I'm going to challenge this. Anecdata may be what it is, but I've never seen any popular artwork from any east asian culture that embraces the slanted eye representation. It just doesn't happen. Asian cultures draw asian people as... people.
The kind of ridiculous physical caricature we see in this kind of artwork (slanted eyes and buck teeth on asians, long arms, huge lips and a completely non-representative chimpanzee circle around the mouth on africans, etc...) only makes sense when viewed from outside, in the "look at these strange and alien people" sense. No one drawing themself reaches for tropes like this.
> I haven't seen the other tropes you've mentioned though.
It doesn't strike you as odd that in this whole enormous controversy which has consumed right wing media all week and driven this thousand+ comment thread to the top of HN...
... that no one thought to show you the actual artwork in question, and that you never looked it up for yourself?

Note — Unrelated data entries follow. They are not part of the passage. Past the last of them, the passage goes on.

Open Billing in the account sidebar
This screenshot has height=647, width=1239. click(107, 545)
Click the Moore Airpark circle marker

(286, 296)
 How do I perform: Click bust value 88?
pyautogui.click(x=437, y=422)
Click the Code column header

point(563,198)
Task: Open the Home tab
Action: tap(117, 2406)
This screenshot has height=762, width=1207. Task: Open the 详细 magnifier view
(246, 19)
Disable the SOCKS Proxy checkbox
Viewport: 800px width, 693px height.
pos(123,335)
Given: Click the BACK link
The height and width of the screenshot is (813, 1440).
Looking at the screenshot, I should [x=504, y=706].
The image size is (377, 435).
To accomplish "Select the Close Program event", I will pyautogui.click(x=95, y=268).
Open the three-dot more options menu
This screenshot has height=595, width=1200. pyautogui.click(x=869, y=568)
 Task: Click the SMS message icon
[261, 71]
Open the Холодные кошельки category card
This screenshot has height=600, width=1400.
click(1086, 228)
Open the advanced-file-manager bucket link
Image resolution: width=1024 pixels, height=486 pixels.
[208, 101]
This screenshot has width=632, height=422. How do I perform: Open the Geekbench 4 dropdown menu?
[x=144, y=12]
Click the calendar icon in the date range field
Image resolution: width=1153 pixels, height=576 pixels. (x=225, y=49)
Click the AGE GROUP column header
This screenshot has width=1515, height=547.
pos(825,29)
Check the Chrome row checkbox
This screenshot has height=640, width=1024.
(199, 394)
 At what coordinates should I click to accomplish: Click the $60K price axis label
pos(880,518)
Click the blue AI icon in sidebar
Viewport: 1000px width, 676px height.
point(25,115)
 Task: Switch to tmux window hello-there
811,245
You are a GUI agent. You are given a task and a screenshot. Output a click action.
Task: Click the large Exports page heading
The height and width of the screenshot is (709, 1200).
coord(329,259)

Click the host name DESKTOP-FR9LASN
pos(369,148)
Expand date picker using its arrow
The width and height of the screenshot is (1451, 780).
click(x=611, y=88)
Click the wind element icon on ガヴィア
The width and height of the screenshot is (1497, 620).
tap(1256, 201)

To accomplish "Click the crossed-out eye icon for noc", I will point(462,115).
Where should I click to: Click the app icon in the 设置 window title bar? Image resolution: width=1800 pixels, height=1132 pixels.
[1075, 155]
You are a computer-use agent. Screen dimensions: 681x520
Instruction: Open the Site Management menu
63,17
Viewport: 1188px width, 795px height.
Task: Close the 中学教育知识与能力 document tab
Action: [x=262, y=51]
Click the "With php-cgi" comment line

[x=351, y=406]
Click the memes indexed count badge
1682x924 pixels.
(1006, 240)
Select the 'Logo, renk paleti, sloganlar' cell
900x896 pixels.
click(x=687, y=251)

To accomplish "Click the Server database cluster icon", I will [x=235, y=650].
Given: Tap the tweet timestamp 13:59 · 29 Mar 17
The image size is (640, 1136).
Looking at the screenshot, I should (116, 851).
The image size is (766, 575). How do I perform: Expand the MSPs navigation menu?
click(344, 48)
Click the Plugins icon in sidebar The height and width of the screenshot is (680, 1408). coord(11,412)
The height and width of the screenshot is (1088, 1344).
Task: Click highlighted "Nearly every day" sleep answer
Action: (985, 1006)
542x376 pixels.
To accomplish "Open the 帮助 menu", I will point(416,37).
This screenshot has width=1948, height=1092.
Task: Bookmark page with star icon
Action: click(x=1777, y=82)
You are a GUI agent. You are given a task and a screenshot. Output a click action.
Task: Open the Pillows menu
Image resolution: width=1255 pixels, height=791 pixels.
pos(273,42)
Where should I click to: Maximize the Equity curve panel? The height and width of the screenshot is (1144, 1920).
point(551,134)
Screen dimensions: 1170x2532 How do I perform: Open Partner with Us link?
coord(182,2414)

> I'm going to challenge this. Anecdata may be what it is, but I've never seen any popular artwork from any east asian culture that embraces the slanted eye representation. It just doesn't happen. Asian cultures draw asian people as... people
My prior comment was in response to this gap.
With regards to the controversy stirred up by right-wing propaganda, Aesop's fable of the bull and the gnat applies for me.
The kind of ridiculous physical caricature we see in this kind of artwork (slanted eyes and buck teeth on asians, long arms, huge lips and a completely non-representative chimpanzee circle around the mouth on africans, etc...) only makes sense when viewed from outside, in the "look at these strange and alien people" sense. No one drawing themself reaches for tropes like this.